Minimally Invasive Treatment of the Thoracic Spine Disease: Completely Percutaneous and Hybrid Approaches.
Francesco Ciro T. et al. Minim Invasive Surg. 2013;2013:508920

要約

背景/目的:
低侵襲脊椎手術のひとつに経皮的に椎弓根スクリューを挿入し固定する方法があるが上位胸椎では術中のイメージで確認できないので経皮的に椎弓根スクリューを挿入する事は困難である。イメージで椎弓根確認できないような胸椎部位には一部オープンで椎弓根スクリュー挿入し経皮的に挿入できる部位には経皮的に手術を行った所謂Hybrid approachで行った胸椎後方固定術の有用性について検討した。

方法:
完全に経皮的に椎弓根スクリューを入れた4症例(男性2、女性2)(completely percutaneous)、一部オープン+経皮的にスクリュー挿入(Open percutaneous combined approach: OPCA)6症例(男性2、女性4)を対象(Table 1)。 術後1,3、8、12ヶ月に臨床症状、またCTにて椎弓根スクリュー刺入の正確さを評価した(Youkilis’s method)。

結果:
手術技術に伴う合併症は無かった。出血はOPCAで250cc、completely percutaneousで100ccだった。椎弓根スクリューの正確さの判定ではOpenで刺入した分は22/24例で適切な位置に刺入されておりcortical violation 2mm以上は2例だがacceptable。経皮的では63/70本は正確で5本はcortical violation(+)だがacceptableであった。全例、二日目には歩行開始し術後3~5日目には腫瘍で神経症状があり転院した二例を除き退院した。 instrumentation failureは無く術後一年では全例独歩可能だった。

考察:
胸椎骨折はhigh energy traumaにより引き起こされ肋骨骨折や肺挫傷等を併発している事が多い。

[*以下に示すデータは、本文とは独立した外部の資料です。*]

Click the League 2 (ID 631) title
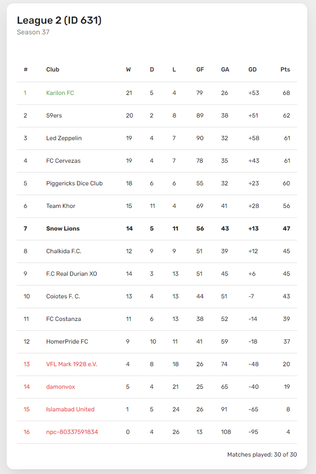 tap(59, 20)
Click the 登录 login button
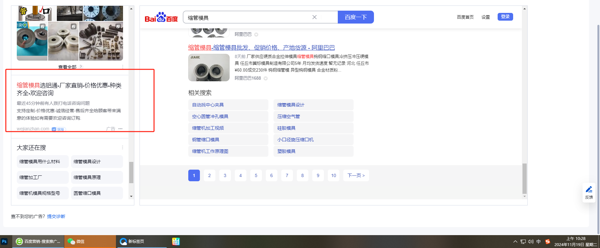Viewport: 600px width, 248px height. point(505,17)
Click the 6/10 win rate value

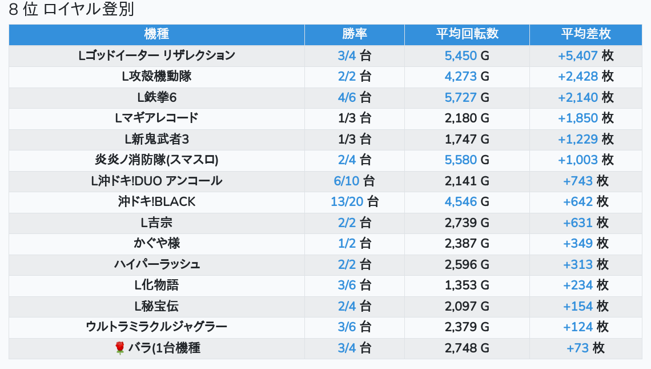tap(347, 181)
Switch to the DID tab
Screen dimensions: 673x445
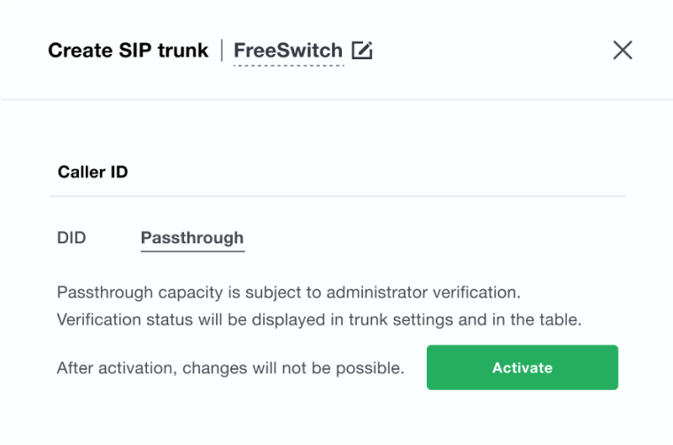click(72, 238)
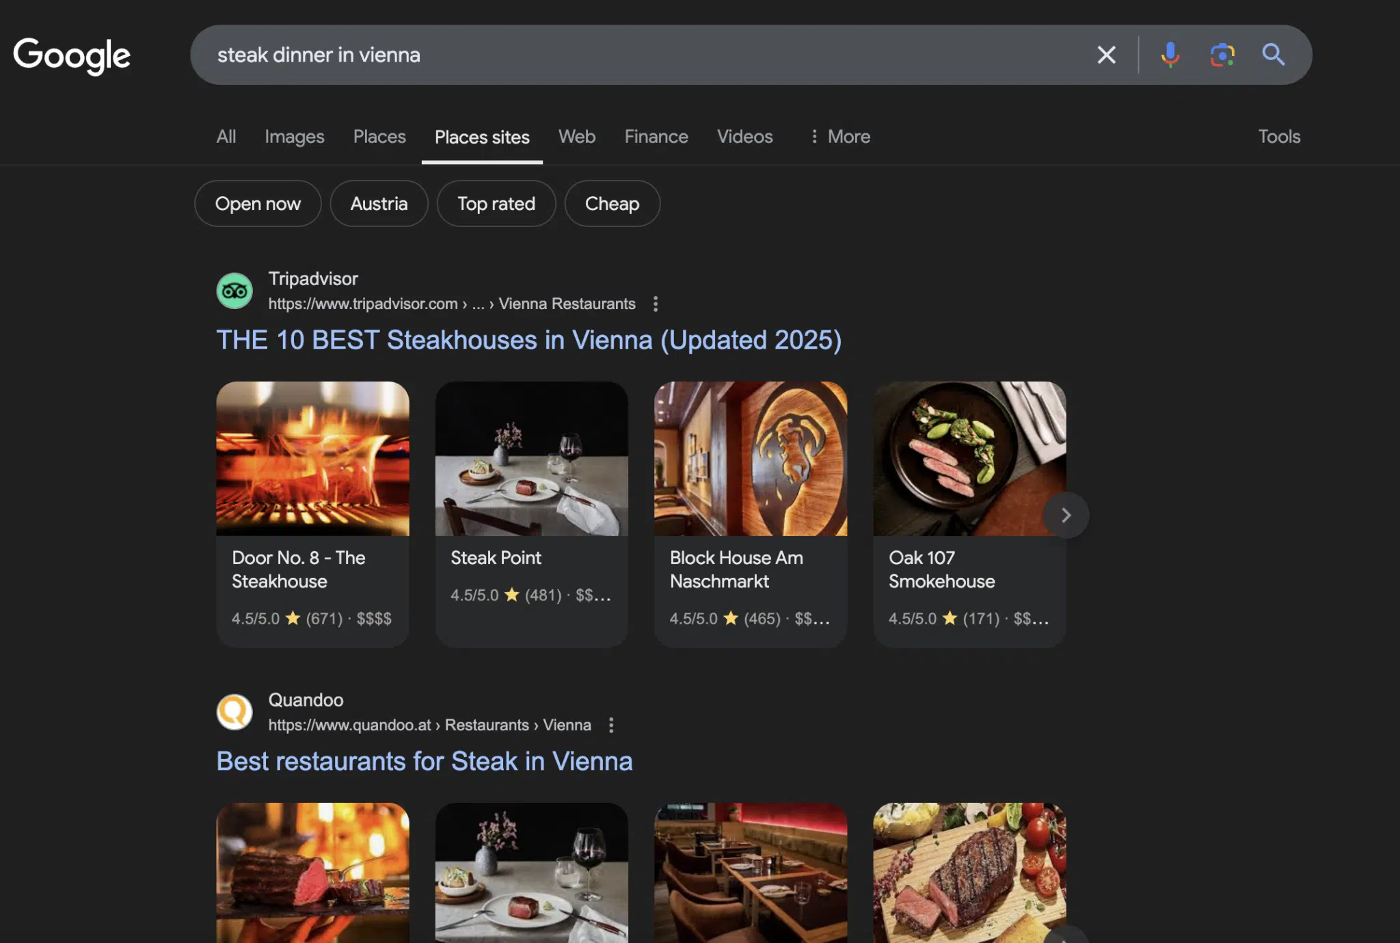Click the Quandoo logo icon

pyautogui.click(x=234, y=712)
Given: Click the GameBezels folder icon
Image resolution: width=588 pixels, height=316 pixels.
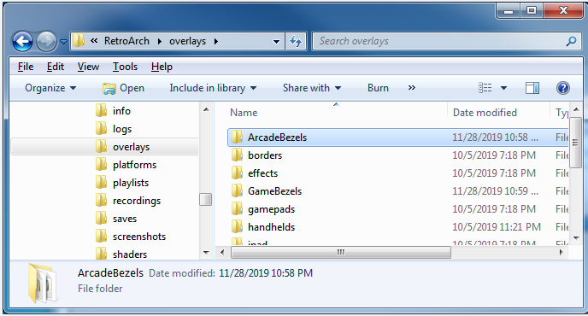Looking at the screenshot, I should click(x=237, y=191).
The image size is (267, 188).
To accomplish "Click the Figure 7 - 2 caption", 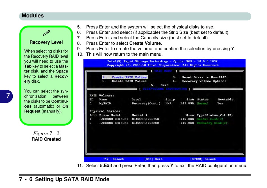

よって早急に胸椎の安定化を行うことで呼吸機能を保つことが結果として潜在的かつ致死的な呼吸器合併症を防ぐことができる。経皮的に椎弓根スクリューを刺入する際に上位胸椎だとイメージで肩と重なり、また亀背が強いとイメージ下で椎弓根を確認することが困難である。イメージを亀背にあわせ椎体がきちんと確認できるように頭尾側の方向を合わせることができれば椎弓根が楕円形に見える。そしてガイドが椎体を通る前に椎弓根の内側に留まるように刺入すればスクリューが脊柱管内に誤刺入されることを防ぐことができる。低侵襲手術は術後の回復も良く一年後の結果は良好であった。

コメント

椎間板ヘルニアに対して内視鏡下手術と通常のオープン(LOVE法)と比較した場合、術後早期の痛みは内視鏡の方が明らかに少ない。脊椎固定術なら肋骨の基部まで展開する必要があるが経皮的に椎弓根スクリューがすべて挿入できなくても部分的にオープンで挿入するHybrid法で刺入できれば全てオープンで行うよりも明らかに低侵襲である。今回、術直後の痛みまではこの論文では論じていなかったが低侵襲脊椎手術における術後超早期の疼痛比較も今後重要な研究課題であると思われる。